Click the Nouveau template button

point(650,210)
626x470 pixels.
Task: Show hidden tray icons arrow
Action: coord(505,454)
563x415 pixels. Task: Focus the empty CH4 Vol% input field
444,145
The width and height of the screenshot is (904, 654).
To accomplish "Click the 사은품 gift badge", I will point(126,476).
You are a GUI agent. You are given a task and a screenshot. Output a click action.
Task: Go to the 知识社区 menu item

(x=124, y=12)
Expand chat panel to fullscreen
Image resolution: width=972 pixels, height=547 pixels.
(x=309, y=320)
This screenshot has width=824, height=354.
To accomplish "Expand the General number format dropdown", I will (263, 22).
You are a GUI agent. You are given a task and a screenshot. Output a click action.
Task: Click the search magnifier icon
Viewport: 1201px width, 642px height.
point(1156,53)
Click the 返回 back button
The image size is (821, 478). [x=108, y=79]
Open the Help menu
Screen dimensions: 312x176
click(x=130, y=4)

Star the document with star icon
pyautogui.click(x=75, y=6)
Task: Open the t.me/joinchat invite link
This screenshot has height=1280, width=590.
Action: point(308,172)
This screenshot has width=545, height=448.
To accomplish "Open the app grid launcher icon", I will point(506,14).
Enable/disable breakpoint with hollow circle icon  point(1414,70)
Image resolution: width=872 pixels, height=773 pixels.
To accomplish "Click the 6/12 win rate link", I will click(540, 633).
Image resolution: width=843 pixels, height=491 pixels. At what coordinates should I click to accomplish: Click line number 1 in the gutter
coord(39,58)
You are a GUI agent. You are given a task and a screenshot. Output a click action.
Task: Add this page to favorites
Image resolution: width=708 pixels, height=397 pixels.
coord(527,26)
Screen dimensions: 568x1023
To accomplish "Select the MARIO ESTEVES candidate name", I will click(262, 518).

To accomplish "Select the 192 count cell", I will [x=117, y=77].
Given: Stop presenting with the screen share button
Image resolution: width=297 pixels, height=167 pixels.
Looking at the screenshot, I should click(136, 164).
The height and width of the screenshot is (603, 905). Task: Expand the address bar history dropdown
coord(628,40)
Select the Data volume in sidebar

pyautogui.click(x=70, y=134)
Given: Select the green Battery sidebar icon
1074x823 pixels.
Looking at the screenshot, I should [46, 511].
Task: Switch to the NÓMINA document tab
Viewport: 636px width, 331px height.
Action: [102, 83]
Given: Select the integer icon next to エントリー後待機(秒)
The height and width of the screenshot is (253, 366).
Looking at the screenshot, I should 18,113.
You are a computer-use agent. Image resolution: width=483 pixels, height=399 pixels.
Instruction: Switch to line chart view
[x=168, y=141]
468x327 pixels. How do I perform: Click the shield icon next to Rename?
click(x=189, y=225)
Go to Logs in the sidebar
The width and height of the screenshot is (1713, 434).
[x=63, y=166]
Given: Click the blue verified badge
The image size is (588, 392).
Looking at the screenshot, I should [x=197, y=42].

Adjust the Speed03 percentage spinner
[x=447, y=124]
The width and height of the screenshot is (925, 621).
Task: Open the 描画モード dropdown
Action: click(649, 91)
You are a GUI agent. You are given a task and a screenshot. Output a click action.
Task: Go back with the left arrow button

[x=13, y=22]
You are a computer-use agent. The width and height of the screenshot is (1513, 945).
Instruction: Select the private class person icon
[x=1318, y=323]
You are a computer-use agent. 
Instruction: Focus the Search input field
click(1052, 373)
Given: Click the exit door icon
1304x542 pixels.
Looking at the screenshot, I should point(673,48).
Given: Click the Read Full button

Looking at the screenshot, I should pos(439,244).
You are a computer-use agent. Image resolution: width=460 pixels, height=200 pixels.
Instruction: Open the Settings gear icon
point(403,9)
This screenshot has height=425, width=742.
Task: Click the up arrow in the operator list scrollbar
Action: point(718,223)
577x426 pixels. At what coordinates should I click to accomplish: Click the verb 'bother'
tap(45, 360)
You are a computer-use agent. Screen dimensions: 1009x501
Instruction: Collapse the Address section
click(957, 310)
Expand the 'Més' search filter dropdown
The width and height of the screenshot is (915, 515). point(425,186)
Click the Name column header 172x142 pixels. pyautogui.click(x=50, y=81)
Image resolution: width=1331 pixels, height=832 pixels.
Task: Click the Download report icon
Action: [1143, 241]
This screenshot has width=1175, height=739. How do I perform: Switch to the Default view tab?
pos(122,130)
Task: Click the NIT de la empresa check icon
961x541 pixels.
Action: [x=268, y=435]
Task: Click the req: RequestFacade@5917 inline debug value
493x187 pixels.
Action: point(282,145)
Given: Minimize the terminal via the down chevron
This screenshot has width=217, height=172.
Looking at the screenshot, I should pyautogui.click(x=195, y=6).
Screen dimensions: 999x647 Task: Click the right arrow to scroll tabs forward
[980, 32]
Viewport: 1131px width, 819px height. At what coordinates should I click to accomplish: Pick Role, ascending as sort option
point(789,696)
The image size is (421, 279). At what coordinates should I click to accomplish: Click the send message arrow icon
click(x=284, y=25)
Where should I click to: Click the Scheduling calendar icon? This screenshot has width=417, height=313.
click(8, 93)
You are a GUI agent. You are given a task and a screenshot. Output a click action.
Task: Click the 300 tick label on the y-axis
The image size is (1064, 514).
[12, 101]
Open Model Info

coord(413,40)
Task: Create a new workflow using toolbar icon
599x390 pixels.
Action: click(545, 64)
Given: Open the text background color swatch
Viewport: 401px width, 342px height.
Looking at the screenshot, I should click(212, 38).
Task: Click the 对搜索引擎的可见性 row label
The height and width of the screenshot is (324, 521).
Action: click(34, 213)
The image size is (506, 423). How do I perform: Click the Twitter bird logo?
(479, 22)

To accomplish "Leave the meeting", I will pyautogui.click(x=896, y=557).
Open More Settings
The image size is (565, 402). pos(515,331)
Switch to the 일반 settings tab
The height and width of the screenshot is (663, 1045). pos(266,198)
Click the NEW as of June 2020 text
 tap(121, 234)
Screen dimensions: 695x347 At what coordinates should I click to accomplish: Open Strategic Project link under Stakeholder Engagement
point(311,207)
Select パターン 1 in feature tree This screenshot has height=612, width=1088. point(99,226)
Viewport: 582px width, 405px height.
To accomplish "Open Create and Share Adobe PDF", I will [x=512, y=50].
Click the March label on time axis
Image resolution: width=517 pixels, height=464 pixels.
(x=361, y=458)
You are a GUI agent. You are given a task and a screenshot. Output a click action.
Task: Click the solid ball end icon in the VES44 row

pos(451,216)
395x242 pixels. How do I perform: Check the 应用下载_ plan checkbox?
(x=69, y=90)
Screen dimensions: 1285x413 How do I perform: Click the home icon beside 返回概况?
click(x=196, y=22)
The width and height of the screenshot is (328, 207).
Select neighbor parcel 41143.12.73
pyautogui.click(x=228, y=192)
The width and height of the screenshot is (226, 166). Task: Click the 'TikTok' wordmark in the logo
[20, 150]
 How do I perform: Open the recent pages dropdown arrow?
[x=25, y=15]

**EXERCISE**:
Identify every line in the data above that contains the word "label", and copy each such line. Case matters.

**CORRECT ANSWER**:
Task: Click the 300 tick label on the y-axis
Task: Click the 对搜索引擎的可见性 row label
Click the March label on time axis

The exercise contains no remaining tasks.